## Aim of the task
Skip the pictures. Quote every line below, exactly, from the one with "Click the X Konec button" through the final line.

Stored items:
━━━

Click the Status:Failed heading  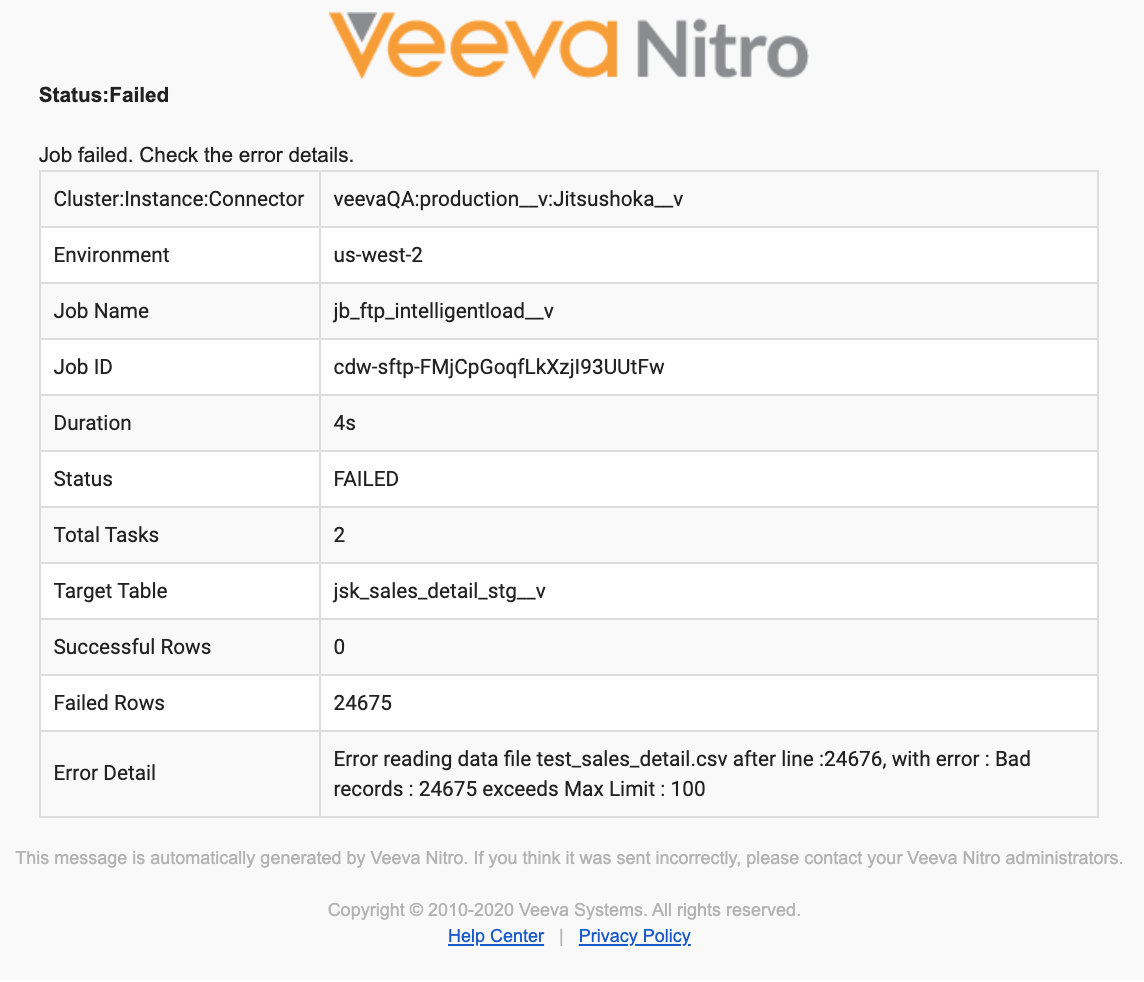click(104, 95)
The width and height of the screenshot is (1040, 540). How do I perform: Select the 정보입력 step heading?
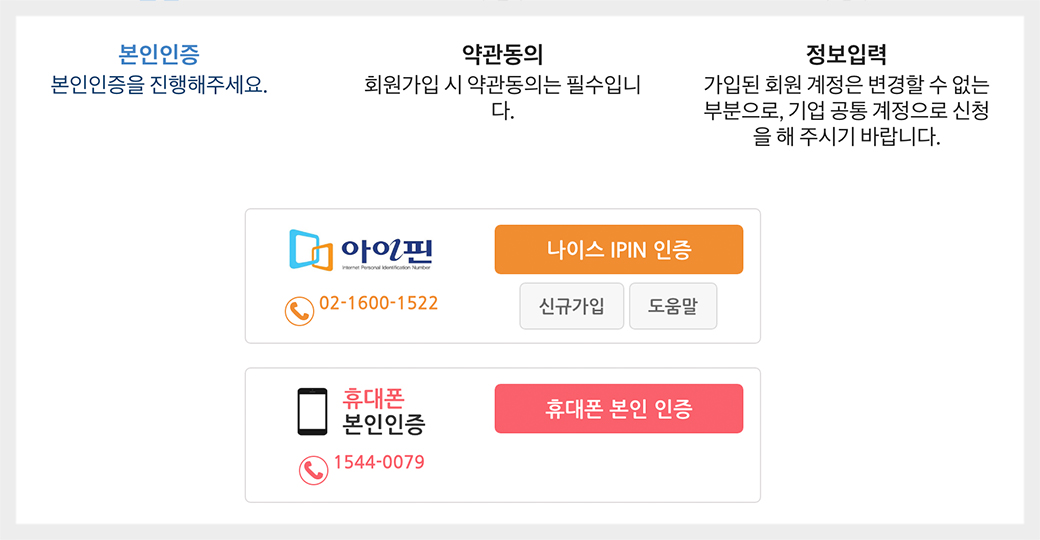pos(846,54)
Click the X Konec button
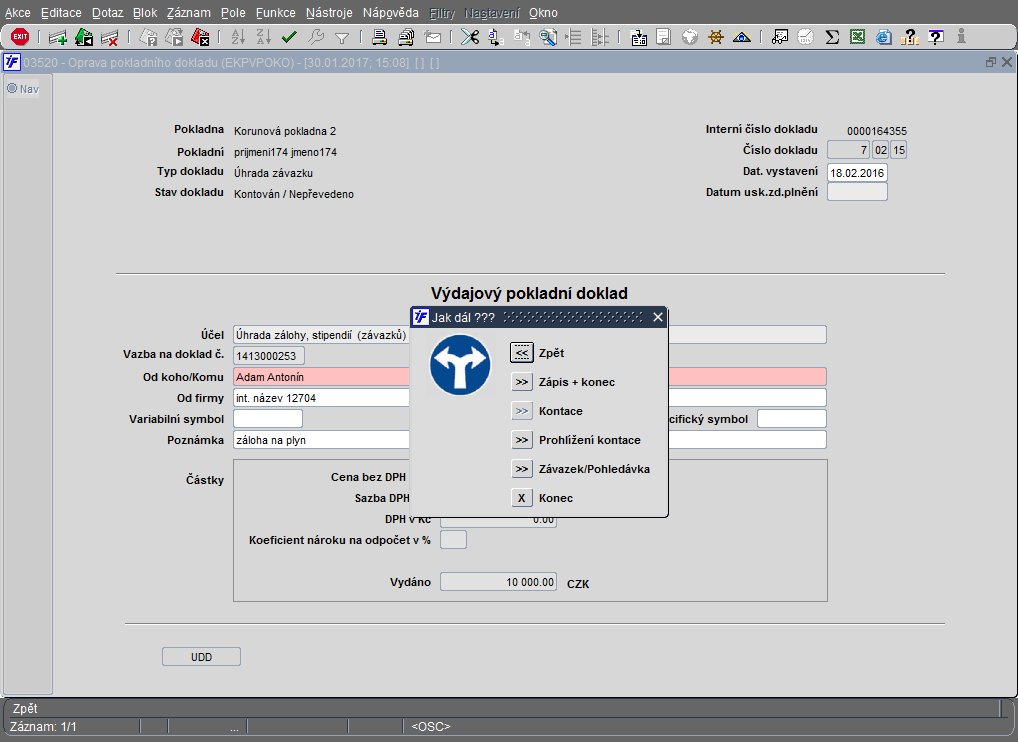This screenshot has height=742, width=1018. point(521,498)
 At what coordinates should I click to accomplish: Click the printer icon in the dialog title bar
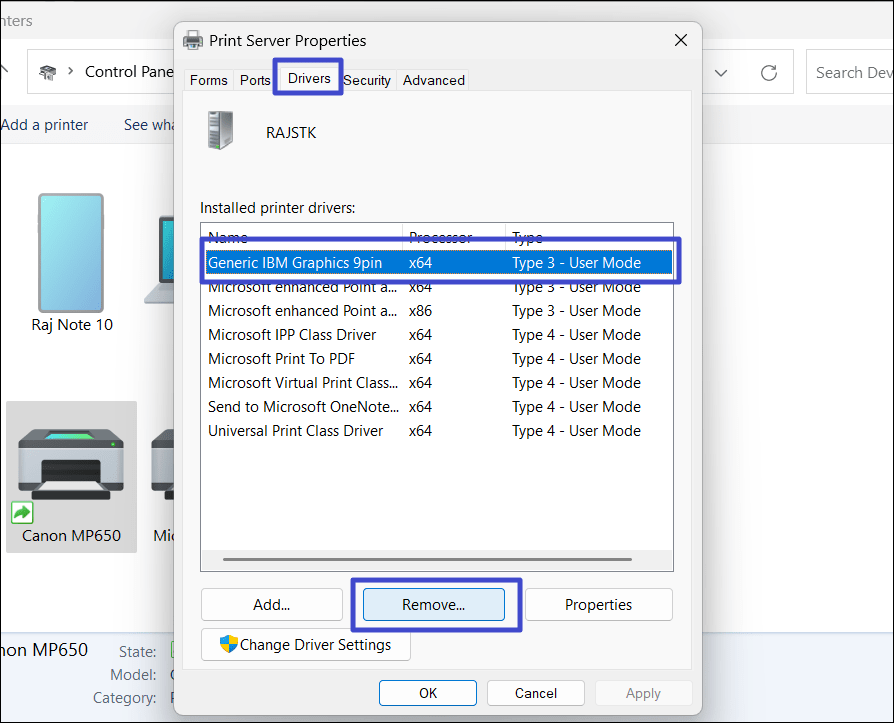(x=191, y=40)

━━━

## Answer space
Click the X Konec button
This screenshot has height=742, width=1018. point(521,498)
 At what coordinates should I click to accomplish: Click the printer icon in the dialog title bar
(x=191, y=40)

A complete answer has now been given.